From correspondents in Helsinki, Finland
TERRORIST groups and organisations have neither the capacity nor the ambition to produce weapons of mass destruction (WMDs), former UN chief weapons inspector Hans Blix and other experts said at a conference in Helsinki today.
"I'm as concerned about global warming and its long term effects" as about the immediate threat of terrorists acquiring weapons of mass destruction, said Mr Blix, a former Swedish diplomat who was charged with searching for such weapons ahead of the US-led invasion of Iraq. "Support and co-ordination from states would be needed for terrorists to produce WMDs," he said at a conference called WMD terrorism: how scared should we be?
Mr Blix acknowledged, however, that "there is a small but not zero risk" of terrorists laying their hands on weapons of mass destruction, and called for more preventive measures."Material and technology are now widespread and an ability to create WMDs is also greater," he said. John Parachini, a political analyst with the California-based Rand Corporation, agreed the current threat of terrorists gaining access to such weapons had perhaps been exaggerated.

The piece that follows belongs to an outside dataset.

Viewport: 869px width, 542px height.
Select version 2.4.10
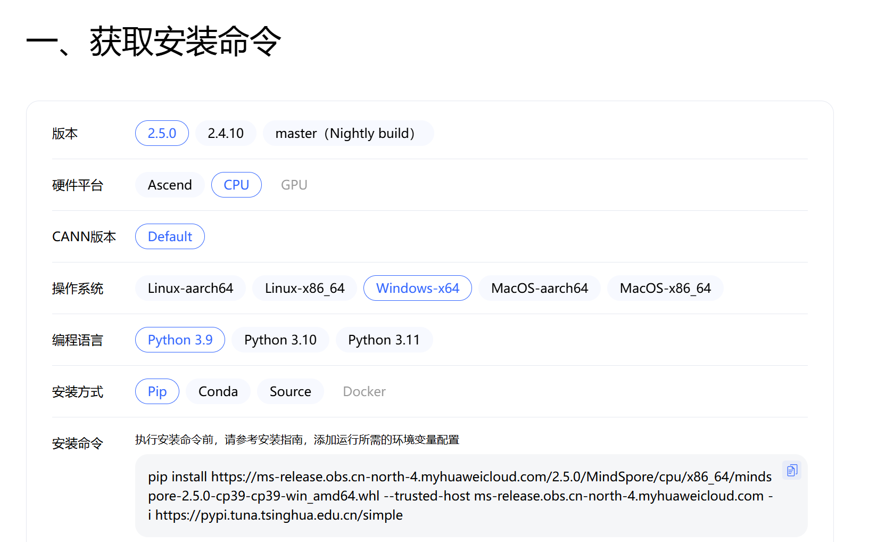(226, 133)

"WMDs are not easy to produce," he said, saying "the mix of terrorism and WMDs becomes really dangerous if a group or groups form a sort of connection with a state and get knowledge from states how to produce WMDs"."WMDs used by al-Qaeda is much further off than we think", agreed Thomas Sanderson of the Strategic and International Studies' Transnational Threats Project.He cautioned, however, that the attacks on the World Trade Centre in 1993 and 2001 showed "the intention of terrorist groups to cause major damage is there".